Start of THE DATA

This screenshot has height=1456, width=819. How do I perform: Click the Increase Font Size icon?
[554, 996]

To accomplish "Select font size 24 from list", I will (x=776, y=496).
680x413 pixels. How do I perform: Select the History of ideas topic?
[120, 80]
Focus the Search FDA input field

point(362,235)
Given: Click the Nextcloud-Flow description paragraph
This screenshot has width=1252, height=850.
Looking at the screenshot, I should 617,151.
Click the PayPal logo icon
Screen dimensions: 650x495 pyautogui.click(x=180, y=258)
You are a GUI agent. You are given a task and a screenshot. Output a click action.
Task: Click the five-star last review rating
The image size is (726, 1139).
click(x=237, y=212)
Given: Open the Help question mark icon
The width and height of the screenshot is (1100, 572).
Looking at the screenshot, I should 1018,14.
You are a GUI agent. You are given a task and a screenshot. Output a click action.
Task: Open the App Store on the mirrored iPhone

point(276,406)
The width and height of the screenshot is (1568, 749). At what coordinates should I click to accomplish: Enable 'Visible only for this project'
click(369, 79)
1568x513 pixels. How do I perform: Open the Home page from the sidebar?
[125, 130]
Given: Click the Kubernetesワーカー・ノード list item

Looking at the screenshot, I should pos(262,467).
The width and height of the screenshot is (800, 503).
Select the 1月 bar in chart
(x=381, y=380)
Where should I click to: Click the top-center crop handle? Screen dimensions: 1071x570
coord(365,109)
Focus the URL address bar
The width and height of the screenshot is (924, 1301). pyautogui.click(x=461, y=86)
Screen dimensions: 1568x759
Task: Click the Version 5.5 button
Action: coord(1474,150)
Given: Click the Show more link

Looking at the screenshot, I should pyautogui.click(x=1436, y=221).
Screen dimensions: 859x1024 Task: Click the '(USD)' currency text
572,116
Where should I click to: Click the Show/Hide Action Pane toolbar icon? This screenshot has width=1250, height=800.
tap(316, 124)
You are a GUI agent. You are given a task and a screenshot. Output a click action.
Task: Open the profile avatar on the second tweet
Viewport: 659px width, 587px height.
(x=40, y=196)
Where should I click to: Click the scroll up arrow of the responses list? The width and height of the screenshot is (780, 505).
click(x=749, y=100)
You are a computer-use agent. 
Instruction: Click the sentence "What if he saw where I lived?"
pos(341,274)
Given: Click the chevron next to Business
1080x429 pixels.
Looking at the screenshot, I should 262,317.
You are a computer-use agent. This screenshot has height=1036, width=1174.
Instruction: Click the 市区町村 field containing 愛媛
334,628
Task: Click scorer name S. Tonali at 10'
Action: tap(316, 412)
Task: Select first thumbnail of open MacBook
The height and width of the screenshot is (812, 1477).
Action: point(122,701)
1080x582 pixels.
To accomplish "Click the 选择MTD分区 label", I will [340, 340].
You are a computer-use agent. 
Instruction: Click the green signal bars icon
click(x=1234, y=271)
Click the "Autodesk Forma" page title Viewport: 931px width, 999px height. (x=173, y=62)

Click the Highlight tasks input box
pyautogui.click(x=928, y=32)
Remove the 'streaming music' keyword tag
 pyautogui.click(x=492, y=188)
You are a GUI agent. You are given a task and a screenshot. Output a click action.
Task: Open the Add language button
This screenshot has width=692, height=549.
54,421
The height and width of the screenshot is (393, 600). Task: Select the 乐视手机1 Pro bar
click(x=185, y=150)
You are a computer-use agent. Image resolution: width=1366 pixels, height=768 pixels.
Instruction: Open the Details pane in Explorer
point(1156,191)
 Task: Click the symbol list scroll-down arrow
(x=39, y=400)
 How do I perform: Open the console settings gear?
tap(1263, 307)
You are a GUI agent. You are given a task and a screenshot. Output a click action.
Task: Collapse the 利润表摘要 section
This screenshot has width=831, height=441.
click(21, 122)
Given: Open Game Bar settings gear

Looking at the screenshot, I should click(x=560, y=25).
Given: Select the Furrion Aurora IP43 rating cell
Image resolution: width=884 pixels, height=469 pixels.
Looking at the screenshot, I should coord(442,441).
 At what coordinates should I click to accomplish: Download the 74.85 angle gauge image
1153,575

End of THE DATA

● **WHAT THE TASK ASKS**
Each line from the one that includes "At what coordinates should I click to accomplish: Download" down to the close of the records above is to be given again exactly, and no other line is to appear.

● **ANSWER BELOW**
 At what coordinates should I click to accomplish: Download the 74.85 angle gauge image
1153,575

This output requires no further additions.